Protection des usagers Il est important de répéter aux usagers des services bancaires en ligne que les banques ne leur enverront jamais d’e‐mails non sollicités. Ils ne doivent donc pas répondre à ce type de message, car il s’agit de tentatives d’hameçonnage. Les utilisateurs sont encouragés à protéger leur ordinateur personnel à l’aide d’un logiciel antivirus à jour et d’un pare‐feu. La question du coût ne se pose pas ici : il existe des solutions gratuites, ZoneAlarm ou autres, qui assurent une protection équivalente aux meilleurs produits payants du marché. Elles sont en mesure de détecter les variantes du cheval de Troie Zeus avant qu’il ait infecté l’ordinateur de l’utilisateur. Autre mesure préventive capitale : l’installation régulière des mises à jour logicielles sur l’ordinateur, de façon à maintenir un système de sécurité aussi récent que possible. Si le cheval de Troie d’Eurograbber est déjà présent sur l’ordinateur, il tentera de se connecter à son serveur de contrôle et de commande (C&C) pour infecter sa cible et réaliser des transferts de fonds depuis le compte bancaire du client. Dans ce cas, l’installation d’un pare‐feu permettra de bloquer cette communication et la mise à jour du logiciel antivirus, suivie d’une analyse, devrait détecter l’infection et l’éliminer.

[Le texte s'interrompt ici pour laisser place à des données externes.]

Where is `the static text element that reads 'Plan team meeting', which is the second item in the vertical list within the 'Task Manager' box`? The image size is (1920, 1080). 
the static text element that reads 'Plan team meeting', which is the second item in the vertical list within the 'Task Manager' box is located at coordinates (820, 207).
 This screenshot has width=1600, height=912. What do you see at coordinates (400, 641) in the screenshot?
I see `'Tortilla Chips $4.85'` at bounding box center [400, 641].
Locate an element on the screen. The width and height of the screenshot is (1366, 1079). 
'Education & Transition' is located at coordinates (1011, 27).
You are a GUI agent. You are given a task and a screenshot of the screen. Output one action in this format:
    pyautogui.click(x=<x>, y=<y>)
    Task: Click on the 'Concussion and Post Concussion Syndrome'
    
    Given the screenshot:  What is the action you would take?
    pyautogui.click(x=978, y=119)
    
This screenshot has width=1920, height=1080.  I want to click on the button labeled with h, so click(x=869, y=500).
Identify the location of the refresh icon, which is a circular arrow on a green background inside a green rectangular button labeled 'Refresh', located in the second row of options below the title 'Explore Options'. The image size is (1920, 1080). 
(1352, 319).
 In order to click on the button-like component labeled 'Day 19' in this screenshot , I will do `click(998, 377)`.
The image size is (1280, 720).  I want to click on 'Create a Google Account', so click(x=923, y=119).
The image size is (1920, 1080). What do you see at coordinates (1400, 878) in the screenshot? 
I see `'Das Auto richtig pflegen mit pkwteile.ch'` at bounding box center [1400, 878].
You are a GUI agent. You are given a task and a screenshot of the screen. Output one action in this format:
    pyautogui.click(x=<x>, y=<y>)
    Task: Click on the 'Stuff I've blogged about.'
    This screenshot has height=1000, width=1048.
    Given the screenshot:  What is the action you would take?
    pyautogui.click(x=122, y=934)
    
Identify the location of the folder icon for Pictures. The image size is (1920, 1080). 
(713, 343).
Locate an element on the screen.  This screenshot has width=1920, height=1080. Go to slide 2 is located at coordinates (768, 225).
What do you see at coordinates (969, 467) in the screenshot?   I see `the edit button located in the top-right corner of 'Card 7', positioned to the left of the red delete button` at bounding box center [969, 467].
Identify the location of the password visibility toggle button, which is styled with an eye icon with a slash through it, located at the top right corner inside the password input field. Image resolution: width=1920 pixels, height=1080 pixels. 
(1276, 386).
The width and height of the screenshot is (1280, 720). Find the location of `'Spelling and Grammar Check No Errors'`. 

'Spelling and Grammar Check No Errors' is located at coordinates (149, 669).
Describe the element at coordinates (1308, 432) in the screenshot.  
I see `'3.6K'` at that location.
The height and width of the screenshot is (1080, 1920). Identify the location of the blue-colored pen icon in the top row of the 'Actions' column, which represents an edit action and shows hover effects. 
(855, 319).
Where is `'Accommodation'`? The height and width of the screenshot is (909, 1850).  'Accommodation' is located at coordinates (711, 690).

En conclusion, il n’existe pas de « solution miracle » garantissant la protection contre les cyberattaques de type Eurograbber. Il faut simplement rester constamment vigilant et s’assurer que les protocoles de sécurité mis en oeuvre par les banques et leurs clients sont les plus complets et les plus à jour possible. Ces mesures offrent la meilleure chance de contrer la prochaine tentative des cybercriminels.